§ **ACTIVITY**: Go to the line below containing "Where should I click to: Open View" and print exactly from there through the line containing "The width and height of the screenshot is (1568, 730).", both included. Print nothing else.
*** Begin section ***
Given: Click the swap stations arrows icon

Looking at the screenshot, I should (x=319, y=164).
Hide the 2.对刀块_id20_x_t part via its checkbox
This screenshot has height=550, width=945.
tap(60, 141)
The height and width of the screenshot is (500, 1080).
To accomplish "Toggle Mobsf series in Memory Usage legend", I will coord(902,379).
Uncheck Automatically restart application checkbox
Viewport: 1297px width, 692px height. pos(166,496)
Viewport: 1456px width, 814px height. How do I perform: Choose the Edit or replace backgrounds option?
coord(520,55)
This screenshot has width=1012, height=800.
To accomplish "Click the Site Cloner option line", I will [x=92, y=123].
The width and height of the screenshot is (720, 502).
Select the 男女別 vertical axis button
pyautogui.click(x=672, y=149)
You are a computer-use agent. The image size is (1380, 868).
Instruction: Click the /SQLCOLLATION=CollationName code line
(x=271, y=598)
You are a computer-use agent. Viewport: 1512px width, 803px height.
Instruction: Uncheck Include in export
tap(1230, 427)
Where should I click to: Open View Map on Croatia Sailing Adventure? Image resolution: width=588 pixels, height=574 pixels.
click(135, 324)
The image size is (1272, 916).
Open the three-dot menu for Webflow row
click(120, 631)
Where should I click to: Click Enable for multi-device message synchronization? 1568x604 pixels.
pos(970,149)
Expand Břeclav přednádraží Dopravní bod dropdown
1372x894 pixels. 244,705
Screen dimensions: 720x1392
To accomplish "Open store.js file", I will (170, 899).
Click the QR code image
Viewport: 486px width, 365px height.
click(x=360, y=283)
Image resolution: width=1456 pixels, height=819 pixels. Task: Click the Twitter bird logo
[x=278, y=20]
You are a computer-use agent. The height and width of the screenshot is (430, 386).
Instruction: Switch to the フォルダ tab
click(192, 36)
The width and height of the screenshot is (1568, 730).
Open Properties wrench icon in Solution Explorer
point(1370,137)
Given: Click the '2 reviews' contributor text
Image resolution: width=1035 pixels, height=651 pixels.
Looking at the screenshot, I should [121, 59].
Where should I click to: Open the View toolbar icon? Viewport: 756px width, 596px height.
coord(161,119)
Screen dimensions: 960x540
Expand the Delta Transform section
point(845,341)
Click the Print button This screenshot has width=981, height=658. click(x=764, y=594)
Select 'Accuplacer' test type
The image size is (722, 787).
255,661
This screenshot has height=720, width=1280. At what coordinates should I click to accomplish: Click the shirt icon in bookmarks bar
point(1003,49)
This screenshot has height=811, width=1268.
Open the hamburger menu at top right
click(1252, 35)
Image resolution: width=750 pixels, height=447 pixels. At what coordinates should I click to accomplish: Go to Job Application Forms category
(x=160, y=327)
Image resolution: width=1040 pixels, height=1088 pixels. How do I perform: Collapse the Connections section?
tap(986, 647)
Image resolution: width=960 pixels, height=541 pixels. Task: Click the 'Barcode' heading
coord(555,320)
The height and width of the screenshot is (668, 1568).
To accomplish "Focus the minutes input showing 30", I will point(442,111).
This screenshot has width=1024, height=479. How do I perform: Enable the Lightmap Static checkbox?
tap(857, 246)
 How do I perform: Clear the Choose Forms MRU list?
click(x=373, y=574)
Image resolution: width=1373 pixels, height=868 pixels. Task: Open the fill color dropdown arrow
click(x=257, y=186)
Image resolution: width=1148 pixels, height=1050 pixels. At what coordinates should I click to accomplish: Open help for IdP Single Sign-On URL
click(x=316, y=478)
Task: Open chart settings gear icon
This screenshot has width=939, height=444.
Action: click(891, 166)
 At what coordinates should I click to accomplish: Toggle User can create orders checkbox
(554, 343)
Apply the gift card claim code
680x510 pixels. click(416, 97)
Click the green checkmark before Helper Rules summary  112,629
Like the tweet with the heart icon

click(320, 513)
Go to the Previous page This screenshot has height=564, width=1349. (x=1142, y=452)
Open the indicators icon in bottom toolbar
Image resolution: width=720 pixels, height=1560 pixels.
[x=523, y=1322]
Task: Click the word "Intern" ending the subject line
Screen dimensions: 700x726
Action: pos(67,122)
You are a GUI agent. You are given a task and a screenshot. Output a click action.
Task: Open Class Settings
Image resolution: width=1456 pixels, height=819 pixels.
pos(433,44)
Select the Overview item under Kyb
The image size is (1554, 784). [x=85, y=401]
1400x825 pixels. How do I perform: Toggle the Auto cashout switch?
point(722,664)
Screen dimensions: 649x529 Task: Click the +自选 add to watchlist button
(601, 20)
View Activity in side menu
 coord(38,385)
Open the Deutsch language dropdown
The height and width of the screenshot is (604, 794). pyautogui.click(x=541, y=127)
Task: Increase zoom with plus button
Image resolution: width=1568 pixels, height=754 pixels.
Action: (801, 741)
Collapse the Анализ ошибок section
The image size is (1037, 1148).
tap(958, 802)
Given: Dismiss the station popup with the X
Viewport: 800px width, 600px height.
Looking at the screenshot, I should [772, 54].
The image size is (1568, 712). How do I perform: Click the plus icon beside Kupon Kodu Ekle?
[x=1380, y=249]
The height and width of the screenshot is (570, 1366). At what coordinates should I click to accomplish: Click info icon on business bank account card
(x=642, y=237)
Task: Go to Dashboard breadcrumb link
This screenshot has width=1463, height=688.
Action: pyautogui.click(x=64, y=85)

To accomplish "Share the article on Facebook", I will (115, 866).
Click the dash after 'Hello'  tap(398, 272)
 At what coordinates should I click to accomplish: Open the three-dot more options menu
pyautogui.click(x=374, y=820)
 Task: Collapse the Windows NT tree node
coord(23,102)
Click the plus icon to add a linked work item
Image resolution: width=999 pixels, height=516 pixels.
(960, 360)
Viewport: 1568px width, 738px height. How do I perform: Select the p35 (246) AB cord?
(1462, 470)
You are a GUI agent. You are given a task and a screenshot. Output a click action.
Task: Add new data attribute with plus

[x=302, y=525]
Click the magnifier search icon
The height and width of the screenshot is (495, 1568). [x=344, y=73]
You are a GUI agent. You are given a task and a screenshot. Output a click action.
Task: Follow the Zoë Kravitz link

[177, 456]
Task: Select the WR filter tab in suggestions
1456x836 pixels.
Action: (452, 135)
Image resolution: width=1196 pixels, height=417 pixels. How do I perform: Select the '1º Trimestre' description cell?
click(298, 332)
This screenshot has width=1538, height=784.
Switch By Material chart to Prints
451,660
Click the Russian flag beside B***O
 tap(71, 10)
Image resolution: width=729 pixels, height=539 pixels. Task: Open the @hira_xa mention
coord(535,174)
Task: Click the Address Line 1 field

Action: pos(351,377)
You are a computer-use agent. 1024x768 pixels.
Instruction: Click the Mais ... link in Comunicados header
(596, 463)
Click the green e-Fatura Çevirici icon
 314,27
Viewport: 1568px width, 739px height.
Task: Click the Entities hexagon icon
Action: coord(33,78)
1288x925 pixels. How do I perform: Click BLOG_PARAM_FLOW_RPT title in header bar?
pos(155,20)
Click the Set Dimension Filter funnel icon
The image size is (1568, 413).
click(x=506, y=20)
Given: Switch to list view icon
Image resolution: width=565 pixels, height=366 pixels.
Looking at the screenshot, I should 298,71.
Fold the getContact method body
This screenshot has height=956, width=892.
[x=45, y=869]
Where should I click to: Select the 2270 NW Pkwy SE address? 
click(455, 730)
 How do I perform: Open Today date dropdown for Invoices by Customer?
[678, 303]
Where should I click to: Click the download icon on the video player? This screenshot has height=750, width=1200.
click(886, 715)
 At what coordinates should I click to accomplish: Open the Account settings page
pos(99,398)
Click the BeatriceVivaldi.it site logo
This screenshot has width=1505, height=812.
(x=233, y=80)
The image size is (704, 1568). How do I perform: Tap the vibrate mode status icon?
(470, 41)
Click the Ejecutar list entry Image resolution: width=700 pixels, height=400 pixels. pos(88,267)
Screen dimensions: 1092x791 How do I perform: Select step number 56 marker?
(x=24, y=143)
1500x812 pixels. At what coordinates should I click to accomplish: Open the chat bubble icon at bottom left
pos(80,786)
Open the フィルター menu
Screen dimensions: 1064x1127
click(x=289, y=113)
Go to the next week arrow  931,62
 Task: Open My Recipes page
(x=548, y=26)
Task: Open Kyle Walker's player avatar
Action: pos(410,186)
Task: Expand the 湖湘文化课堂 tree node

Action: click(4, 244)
*** End section ***
§ **RESPONSE TO THIS TASK**:
Where should I click to: Open View Map on Croatia Sailing Adventure? Image resolution: width=588 pixels, height=574 pixels.
click(135, 324)
The image size is (1272, 916).
Open the three-dot menu for Webflow row
click(120, 631)
Where should I click to: Click Enable for multi-device message synchronization? 1568x604 pixels.
pos(970,149)
Expand Břeclav přednádraží Dopravní bod dropdown
1372x894 pixels. 244,705
Screen dimensions: 720x1392
To accomplish "Open store.js file", I will (170, 899).
Click the QR code image
Viewport: 486px width, 365px height.
click(x=360, y=283)
Image resolution: width=1456 pixels, height=819 pixels. Task: Click the Twitter bird logo
[x=278, y=20]
You are a computer-use agent. The height and width of the screenshot is (430, 386).
Instruction: Switch to the フォルダ tab
click(192, 36)
The width and height of the screenshot is (1568, 730).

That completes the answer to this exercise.